Task to carry out
Return, from the listing that follows, each line containing the word "target".
Segment Start: Data for review
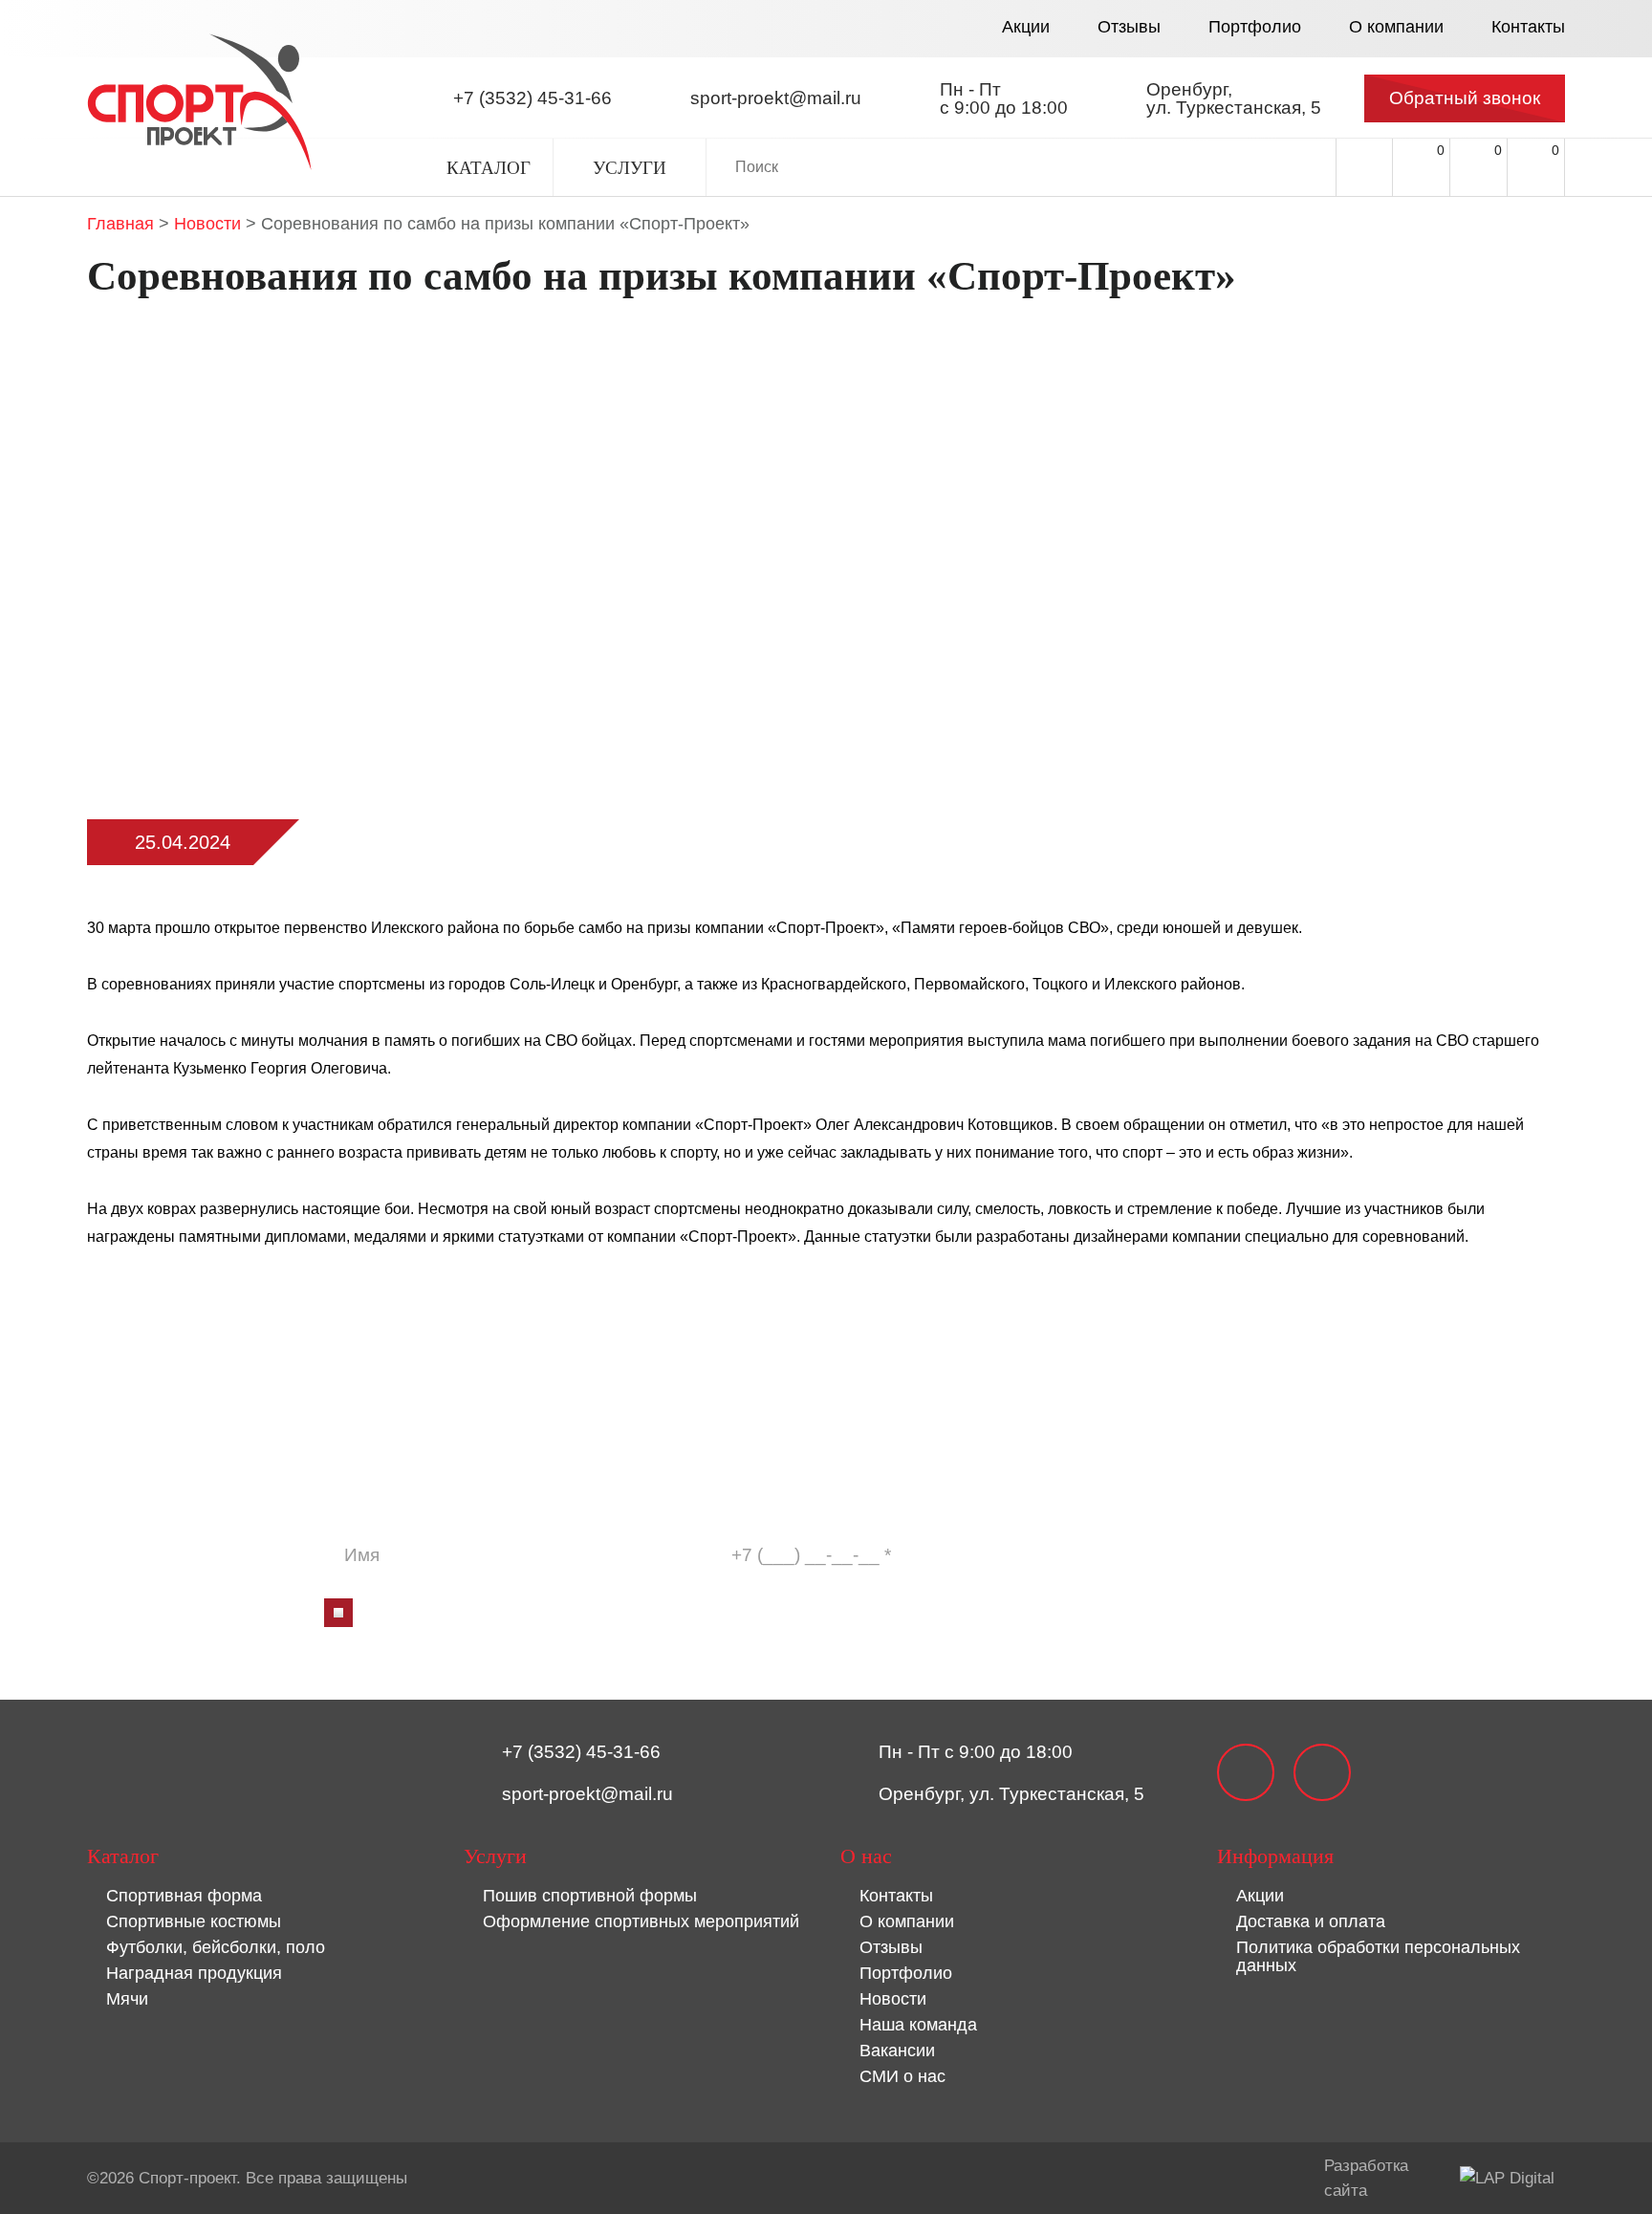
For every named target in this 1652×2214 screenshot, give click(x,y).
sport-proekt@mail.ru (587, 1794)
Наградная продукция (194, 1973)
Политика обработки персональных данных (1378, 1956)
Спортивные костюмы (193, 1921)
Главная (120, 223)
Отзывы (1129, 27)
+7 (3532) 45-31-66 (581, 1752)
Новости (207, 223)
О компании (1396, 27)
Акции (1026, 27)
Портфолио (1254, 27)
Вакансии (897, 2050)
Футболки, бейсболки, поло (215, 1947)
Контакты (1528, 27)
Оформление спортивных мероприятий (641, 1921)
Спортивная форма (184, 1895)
Segment End: Data for review
Segment Start: Data for review
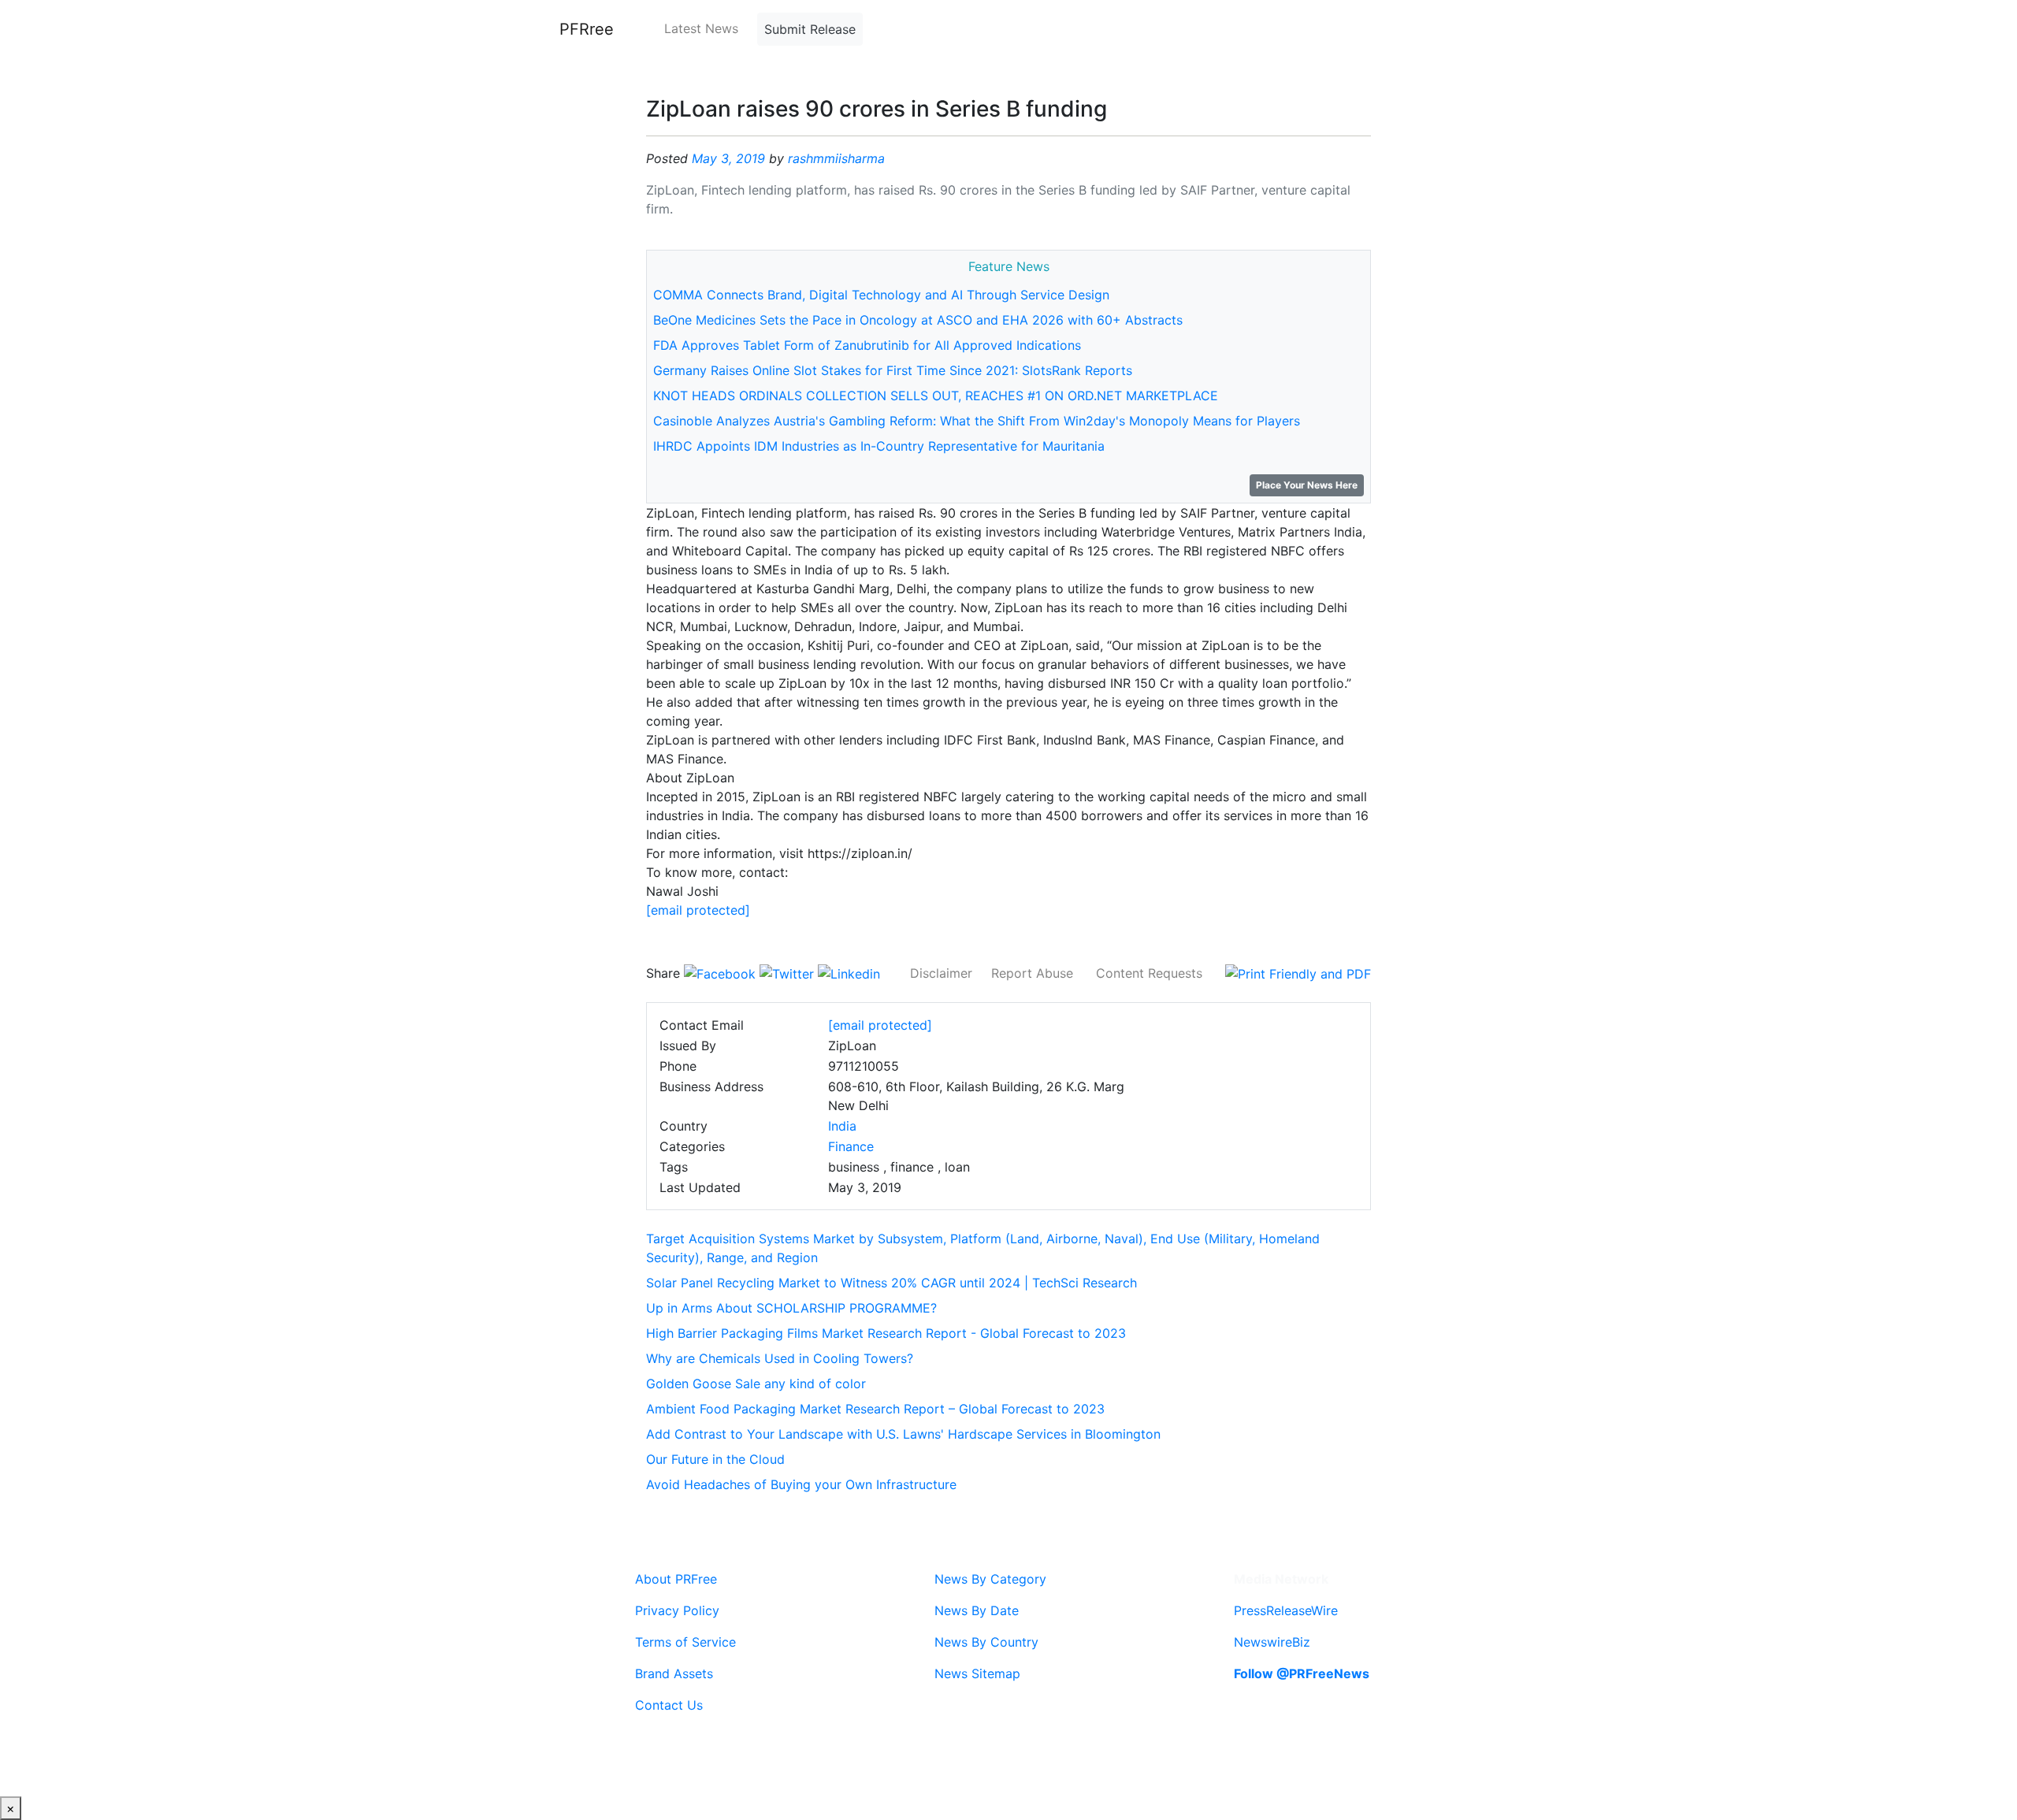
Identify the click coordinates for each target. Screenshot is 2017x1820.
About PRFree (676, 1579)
Segment End: Data for review
Answer space
For every named target in this 1652×2214 screenshot, give click(x,y).
Identify the click coordinates for each target. Screenshot is 2017x1820.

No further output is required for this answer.